The multi-line switch fix (already done) should be generalized for other multi-line constructs.

  • Audit for other multi-line patterns in LLVM IR:

    • phi with many incoming values (wraps across lines)
    • landingpad with multiple catch/filter clauses
    • invoke with long to/unwind labels that may wrap
  • If any are found in journey IR, add continuation-line joining (same pattern as switch fix)

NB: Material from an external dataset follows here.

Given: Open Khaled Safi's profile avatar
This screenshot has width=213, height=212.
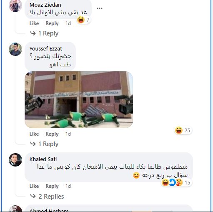Looking at the screenshot, I should (x=15, y=160).
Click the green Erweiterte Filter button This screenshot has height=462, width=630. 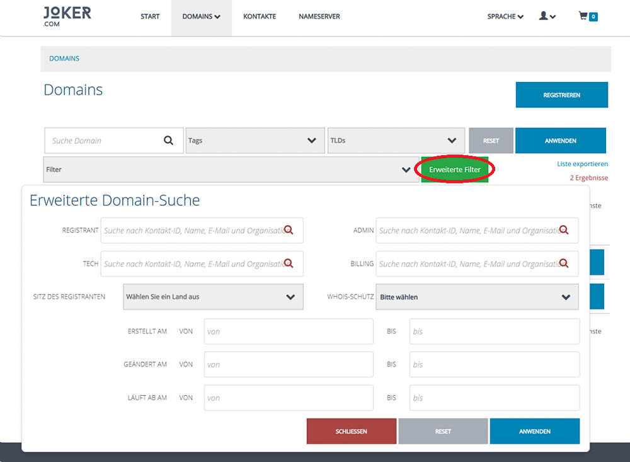[x=455, y=170]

  • Parse invoke as a first-class instruction: invoke has a different syntax from call and is currently not handled by the RC counting regexes (_RC_INC_RE/_RC_DEC_RE only match call, not invoke; _RC_INVOKE_RE exists but is never used for balance counting):

    %result = invoke fastcc i64 @func(i64 %0) to label %normal unwind label %cleanup

    The parser must:

    1. Recognize invoke as an opcode (currently it does extract it as opcode, but the downstream consumers ignore it)
    2. Extract the callee name from invoke instructions (same as call)
    3. Extract the to label %X unwind label %Y targets for CFG construction
    _INVOKE_RE = re.compile(
        r'invoke\b.*@(?:"([^"]+)"|(\S+?))\s*\('  # callee name
    )
    _INVOKE_TARGETS_RE = re.compile(
        r'to\s+label\s+%(\S+)\s+unwind\s+label\s+%(\S+)'
    )
  • Update arc_metrics.py: The _RC_INVOKE_RE already exists but is NEVER used in _count_rc_ops(). Either:

    • Extend _RC_INC_RE / _RC_DEC_RE to also match invoke.*@ori_rc_inc etc., OR
    • Add a separate count for invoke-based RC operations
    • Verify: Does Ori’s codegen ever emit invoke @ori_rc_inc? If not (which is likely — RC functions don’t unwind), this is defensive hardening only.
  • Update extract_branch_targets() in ir_utils.py: Currently only handles br and switch. Must also handle invoke targets for correct CFG construction in control_flow_metrics.py and the new rc_state.py (Section 02).


04.3 Completion Checklist

  • ir_parser.py split into ir_parser.py + ir_parser_internal.py (each <=400 lines)
  • _FUNC_NAME_RE handles both @name and @"name" patterns
  • invoke instructions parsed with callee extraction and target extraction
  • extract_branch_targets() handles invoke to/unwind targets
  • arc_metrics.py counts RC ops in both call and invoke instructions
  • J8 (generics): all monomorphized functions parsed (0 parse errors)
  • All 12 journeys: 0 parse_errors in output
  • Tests cover: bare names, quoted names, names with $, empty module, invoke instructions
  • python3 -m pytest tests/test_ir_parser.py passes

Exit Criteria: parse_module() on J8’s IR returns a Module with zero parse_errors and includes all monomorphized function definitions (verified by count matching grep -c '^define' ir.txt).